Trump's Mass-Detention Campaign
"For those in Donald Trump's orbit, great power often comes with great dispensability. Take Kristi Noem, who, as the head of the Department of Homeland Security, was in charge of the President's top domestic priority of carrying out mass deportations, until she wasn't. She became the first Cabinet secretary to be fired in Trump's second term earlier this month, when he announced that he would replace her with Markwayne Mullin, an Oklahoma senator and a former mixed-martial-arts fighter."
"D.H.S. is now detaining some seventy thousand people in jails across the country, more than at any other point since the department was founded, in 2002. Twenty-three immigrants have already died in custody in the current fiscal year, putting it on pace to surpass the previous one, which had the highest number of deaths in immigration detention in decades."
"Since the start of Trump's second term, the Administration has opened new facilities, repurposed others closed by previous Administrations, and converted temporary holding cells at federal buildings in cities such as Los Angeles and New York into spaces for longer-term detention. Overcrowding, abuse, and neglect have made conditions far worse, and basic agency oversight has been gutted."

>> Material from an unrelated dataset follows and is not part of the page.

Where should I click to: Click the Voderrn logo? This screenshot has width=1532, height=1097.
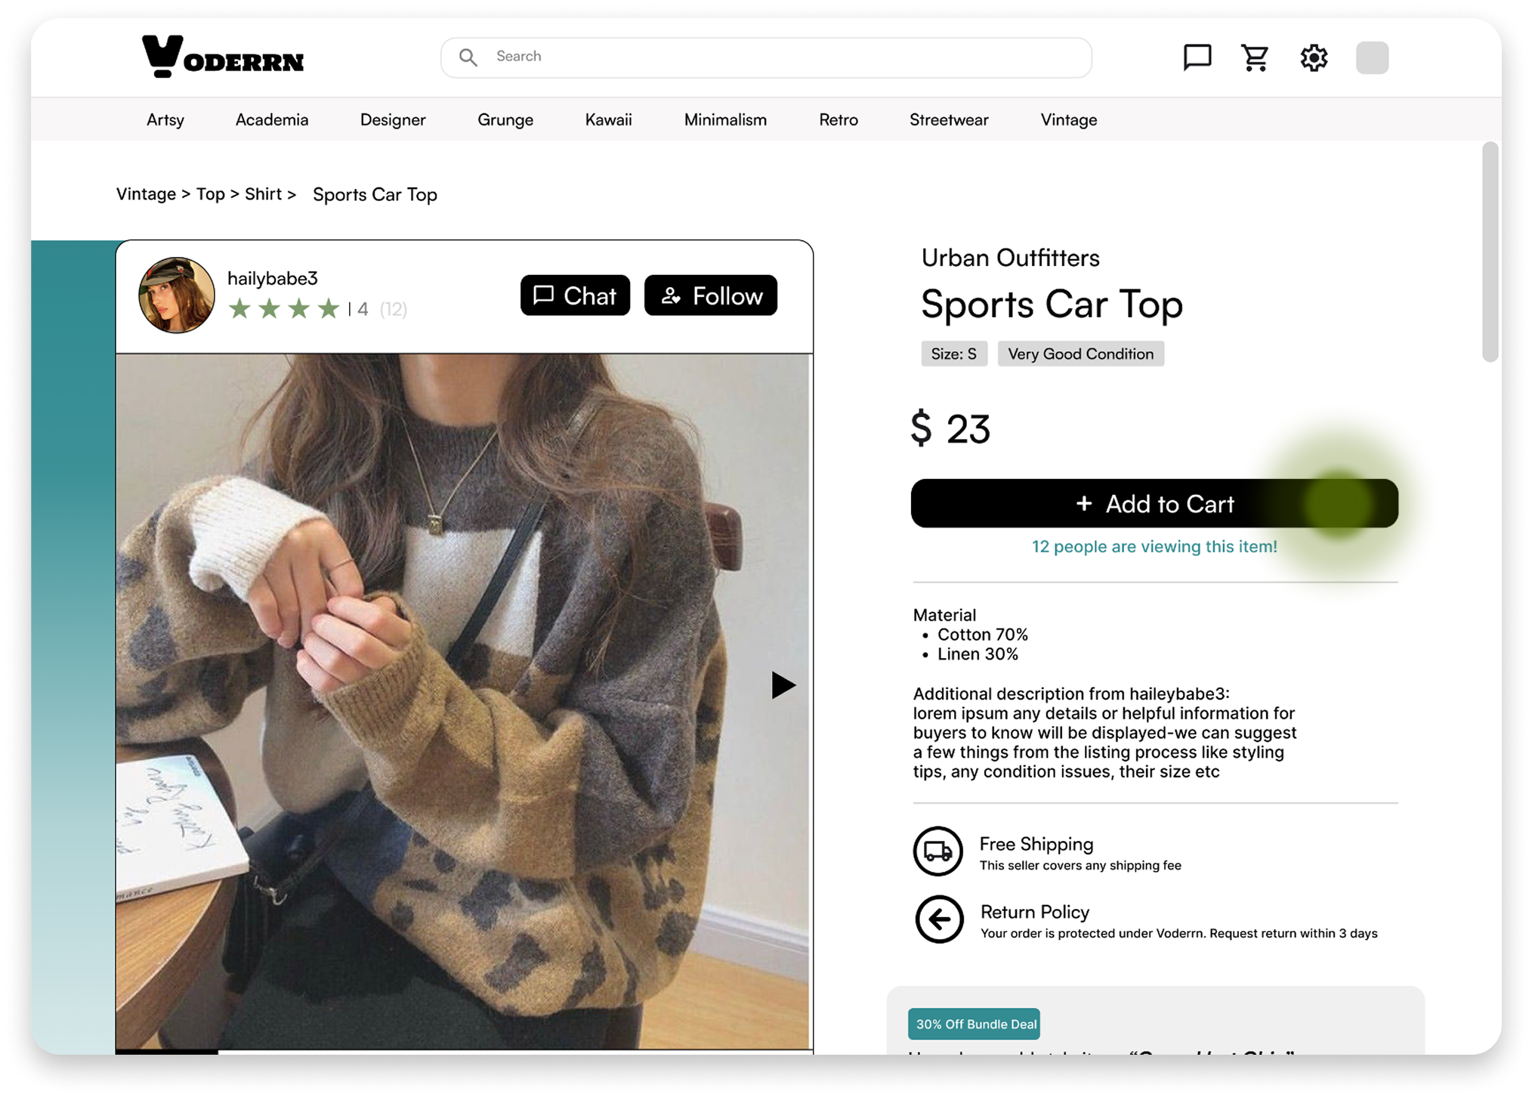(x=223, y=57)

Kristi Noem's firing as DHS head signals that Trump's immigration agenda, shaped by Stephen Miller, will intensify rather than moderate. The department now detains approximately seventy thousand people across the country—the highest number since DHS's 2002 founding. Twenty-three immigrants have died in custody during the current fiscal year, on pace to exceed the previous record. The administration has opened new detention facilities, repurposed closed ones, and converted temporary holding cells into longer-term detention spaces. Overcrowding, abuse, and neglect characterize conditions, while basic agency oversight has been eliminated. These developments indicate the administration's immigration enforcement ambitions remain undiminished despite temporary operational pauses and congressional opposition.